(Extracted records)
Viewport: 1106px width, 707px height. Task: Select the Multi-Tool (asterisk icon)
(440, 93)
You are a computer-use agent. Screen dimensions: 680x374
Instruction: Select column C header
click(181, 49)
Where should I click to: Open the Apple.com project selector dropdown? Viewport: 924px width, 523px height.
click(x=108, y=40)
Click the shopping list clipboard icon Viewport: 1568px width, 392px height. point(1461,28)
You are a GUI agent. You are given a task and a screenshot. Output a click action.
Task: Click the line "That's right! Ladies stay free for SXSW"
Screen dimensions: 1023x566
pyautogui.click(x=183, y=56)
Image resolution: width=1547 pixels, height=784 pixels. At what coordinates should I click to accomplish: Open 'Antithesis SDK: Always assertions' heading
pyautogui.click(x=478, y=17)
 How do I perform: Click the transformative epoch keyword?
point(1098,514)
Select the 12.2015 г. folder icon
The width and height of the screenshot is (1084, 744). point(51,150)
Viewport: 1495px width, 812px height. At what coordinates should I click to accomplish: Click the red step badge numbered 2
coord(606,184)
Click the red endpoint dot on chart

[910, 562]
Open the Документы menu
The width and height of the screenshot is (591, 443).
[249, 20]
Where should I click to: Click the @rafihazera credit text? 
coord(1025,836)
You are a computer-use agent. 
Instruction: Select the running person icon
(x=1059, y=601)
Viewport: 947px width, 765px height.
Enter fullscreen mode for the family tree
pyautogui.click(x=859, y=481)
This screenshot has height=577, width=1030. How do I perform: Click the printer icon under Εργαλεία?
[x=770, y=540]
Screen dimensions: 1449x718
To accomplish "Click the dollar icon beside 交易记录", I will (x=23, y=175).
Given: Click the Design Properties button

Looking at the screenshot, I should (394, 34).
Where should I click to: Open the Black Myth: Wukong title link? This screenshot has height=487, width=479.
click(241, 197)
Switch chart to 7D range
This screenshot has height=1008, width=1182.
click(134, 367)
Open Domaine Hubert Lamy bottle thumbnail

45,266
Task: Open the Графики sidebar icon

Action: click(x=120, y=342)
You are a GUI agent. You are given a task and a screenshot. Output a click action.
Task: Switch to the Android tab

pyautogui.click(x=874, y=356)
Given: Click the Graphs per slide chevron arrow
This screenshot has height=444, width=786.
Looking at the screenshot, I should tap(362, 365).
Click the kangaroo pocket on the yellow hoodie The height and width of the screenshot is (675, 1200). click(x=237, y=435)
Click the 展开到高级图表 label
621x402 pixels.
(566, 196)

Directions >> Would you repeat each line above exactly as it stands?

Written response >>
Viewport: 1106px width, 707px height. Task: Select the Multi-Tool (asterisk icon)
(440, 93)
You are a computer-use agent. Screen dimensions: 680x374
Instruction: Select column C header
click(181, 49)
Where should I click to: Open the Apple.com project selector dropdown? Viewport: 924px width, 523px height.
click(x=108, y=40)
Click the shopping list clipboard icon Viewport: 1568px width, 392px height. point(1461,28)
You are a GUI agent. You are given a task and a screenshot. Output a click action.
Task: Click the line "That's right! Ladies stay free for SXSW"
Screen dimensions: 1023x566
pyautogui.click(x=183, y=56)
Image resolution: width=1547 pixels, height=784 pixels. At what coordinates should I click to accomplish: Open 'Antithesis SDK: Always assertions' heading
pyautogui.click(x=478, y=17)
 How do I perform: Click the transformative epoch keyword?
point(1098,514)
Select the 12.2015 г. folder icon
The width and height of the screenshot is (1084, 744). point(51,150)
Viewport: 1495px width, 812px height. At what coordinates should I click to accomplish: Click the red step badge numbered 2
coord(606,184)
Click the red endpoint dot on chart

[910, 562]
Open the Документы menu
The width and height of the screenshot is (591, 443).
[249, 20]
Where should I click to: Click the @rafihazera credit text? 
coord(1025,836)
You are a computer-use agent. 
Instruction: Select the running person icon
(x=1059, y=601)
Viewport: 947px width, 765px height.
Enter fullscreen mode for the family tree
pyautogui.click(x=859, y=481)
This screenshot has height=577, width=1030. How do I perform: Click the printer icon under Εργαλεία?
[x=770, y=540]
Screen dimensions: 1449x718
To accomplish "Click the dollar icon beside 交易记录", I will (x=23, y=175).
Given: Click the Design Properties button

Looking at the screenshot, I should (394, 34).
Where should I click to: Open the Black Myth: Wukong title link? This screenshot has height=487, width=479.
click(241, 197)
Switch chart to 7D range
This screenshot has height=1008, width=1182.
click(134, 367)
Open Domaine Hubert Lamy bottle thumbnail

45,266
Task: Open the Графики sidebar icon

Action: click(x=120, y=342)
You are a GUI agent. You are given a task and a screenshot. Output a click action.
Task: Switch to the Android tab

pyautogui.click(x=874, y=356)
Given: Click the Graphs per slide chevron arrow
This screenshot has height=444, width=786.
Looking at the screenshot, I should tap(362, 365).
Click the kangaroo pocket on the yellow hoodie The height and width of the screenshot is (675, 1200). click(x=237, y=435)
Click the 展开到高级图表 label
621x402 pixels.
(566, 196)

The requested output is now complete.